Quality to sleep it is vital to our overall health and some medications can disrupt our sleep patterns by causing insomnia. Knowing what time of day to take your medicine can be the difference between a good night’s sleep or tossing and turning for hours. Eat this, not that! Health spoke with Katie Rocawich, PharmD, BCCCP; A clinical pharmacist for the VCU Health System explaining which medications to avoid at night and why. Read on – and to ensure your health and the health of others, don’t miss these Surefire signs that you’re already over COVID.
dr. Rocawich says: “Guarana is a fruit-bearing vine native to South America. Its fruit or seed contains caffeine and is included as an additive in energy drinks and nutritional supplements for weight loss, energy, etc. Guarana should not be taken in the evening as it can cause insomnia.”
dr. Rocawich tells us, “Pseudoephedrine (Sudafed®) and phenylephrine (Sudafed PE®) are over-the-counter medications used to relieve nasal congestion from seasonal allergies or cold symptoms. In most individuals, pseudoephedrine causes stimulation of the central nervous system, leading to irritability , restlessness and/or insomnia.”

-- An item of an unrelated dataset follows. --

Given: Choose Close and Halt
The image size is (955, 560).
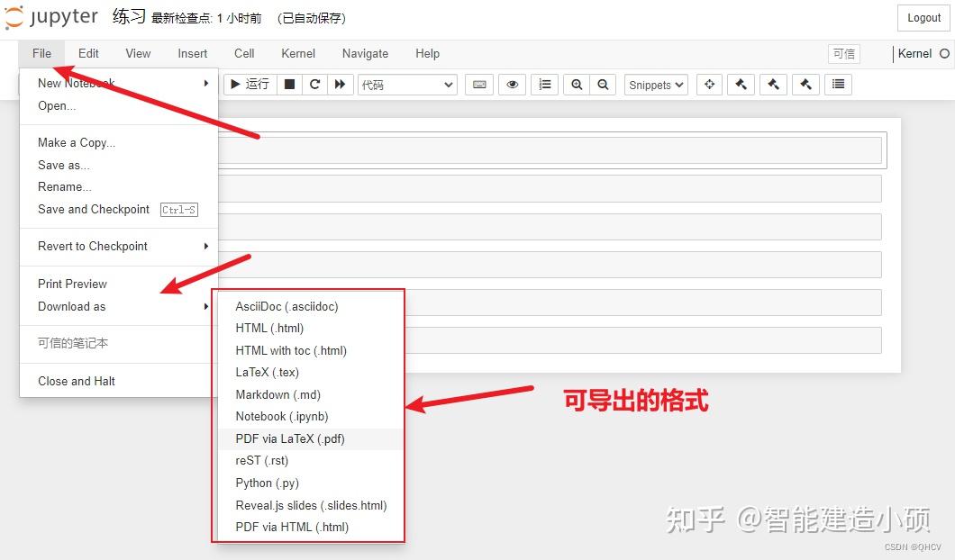Looking at the screenshot, I should pos(76,381).
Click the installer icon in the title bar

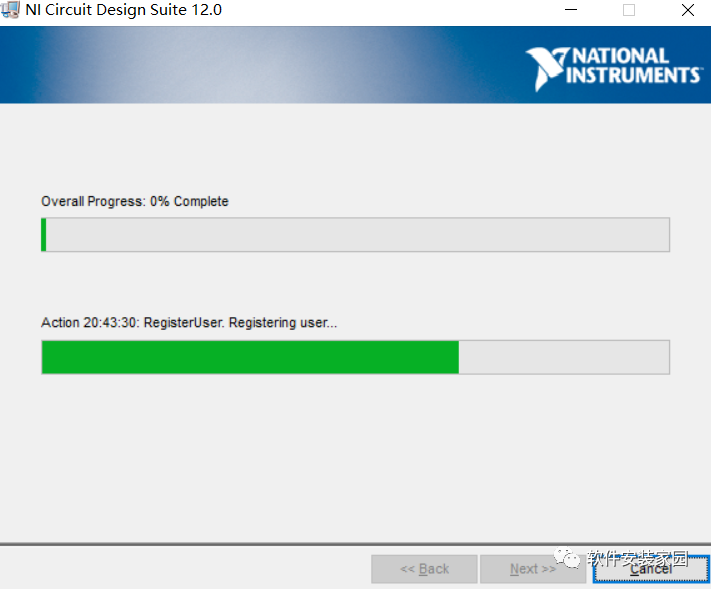pyautogui.click(x=11, y=10)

According to Dr. Rocawicha “Both American ginseng and Asian ginseng are nutritional supplements taken for a variety of indications, including increasing energy, lowering blood sugar and cholesterol, and as an anti-inflammatory agent. Ginseng should not be taken at night as it can cause insomnia.”
dr. Rocawich explains: “Hawthorn is a thorny shrub in the rose family. An extract from the berries, leaves and flowers is used medicinally to protect against heart disease and help control high blood pressure and high cholesterol. Hawthorn is a powerful natural diuretic, so unless you want to be all night and running to the toilet, you should not take it before bed.”
“Corticosteroid dose packs are commercially available tapered-dose products that facilitate the administration of tapered doses of steroids for various indications (allergic reactions, inflammatory conditions, etc.),” says Dr. Rocawich. “Although indicated to be taken in divided doses (including a dose at bedtime), corticosteroids are often associated with insomnia. To avoid this, the entire daily dose can be taken as one dose in the morning.”